Анонимный пользователь Pastebin утверждает, что обнаружил доказательства того, что программное обеспечение одного Биткойн-кошелька может генерировать секретные ключи, которые можно легко идентифицировать и взломать.

Сообщение было опубликовано после того, как другой пользователь Reddit создал пост, в котором описал, как он потерял девять BTC из-за ошибки транзакции в службе кошелька Blockchain.info.

Пользователь Pastebin, однако, не указал конкретного кошелька, программное обеспечение которого может быть взломано, и является ли уязвимость программного обеспечения преднамеренной или просто ошибкой кодирования.

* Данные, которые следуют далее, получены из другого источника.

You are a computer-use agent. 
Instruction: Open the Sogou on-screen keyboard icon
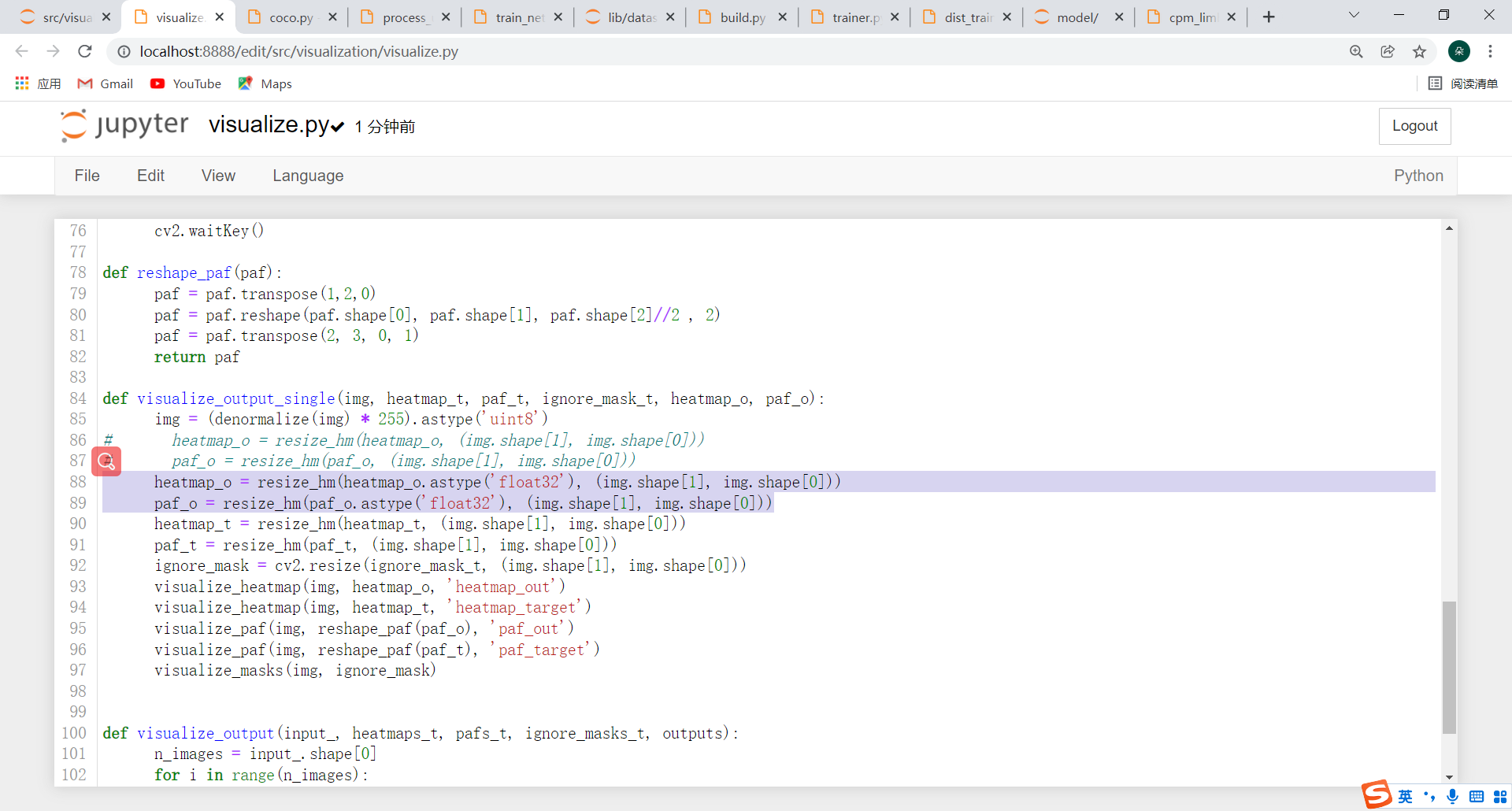[x=1476, y=797]
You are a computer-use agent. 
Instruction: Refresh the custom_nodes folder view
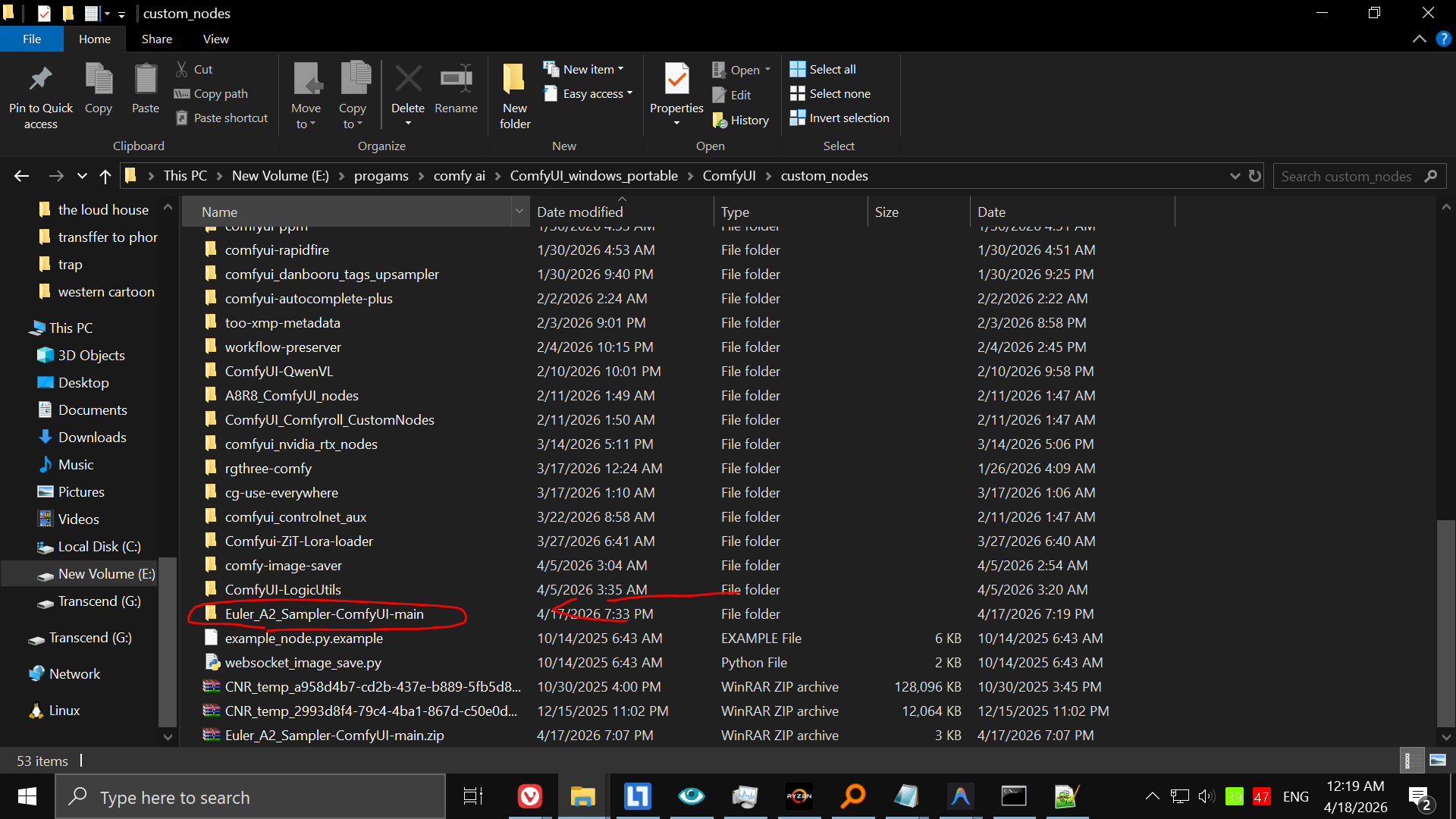(x=1255, y=176)
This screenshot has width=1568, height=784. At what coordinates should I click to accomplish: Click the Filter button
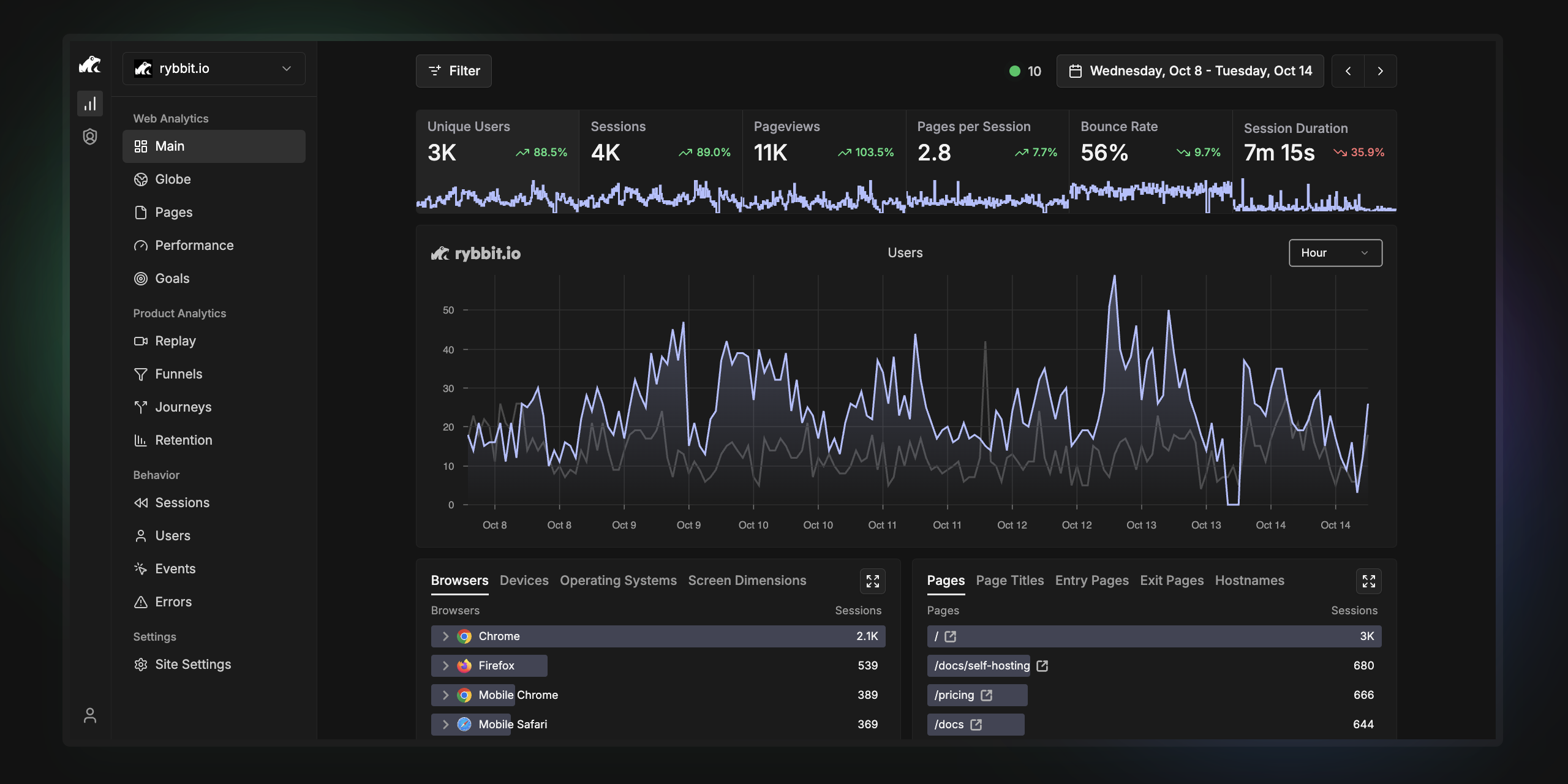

По словам анонимного пользователя, несколько клиентов платформы Blockchain.info уже знают об этой уязвимости и «играли» с блокчейном, отправляя небольшие количества биткойнов на адреса, соответствующие закрытым ключам, которые были созданы вредоносным программным обеспечением.

«Если вы посмотрите информацию в Blockchain, вы обнаружите, что люди «манипулировали» системой, отправляя небольшое количество биткойнов на адреса, соответствующие закрытым ключам, сгенерированным с использованием Sha256 … Очевидно, что этим ажресам суждено было быть взломанными. Оказывается, их много. (Продолжайте искать, и вы легко найдете их.) В этом нет ничего нового и было известно биткойн сообществу ранее».

Как пользователь обнаружил вредоносное ПО

По словам пользователя Pastebin, он использовал несколько фрагментов общедоступных данных о Blockchain, чтобы определить, могли ли они использоваться для создания кошельков. Он использовал блок-хеши для каждого блока, начиная с первого, извлек общие слова и фразы, которые были хэшированы несколько раз, и в конечном итоге начал тестировать все адреса биткойнов.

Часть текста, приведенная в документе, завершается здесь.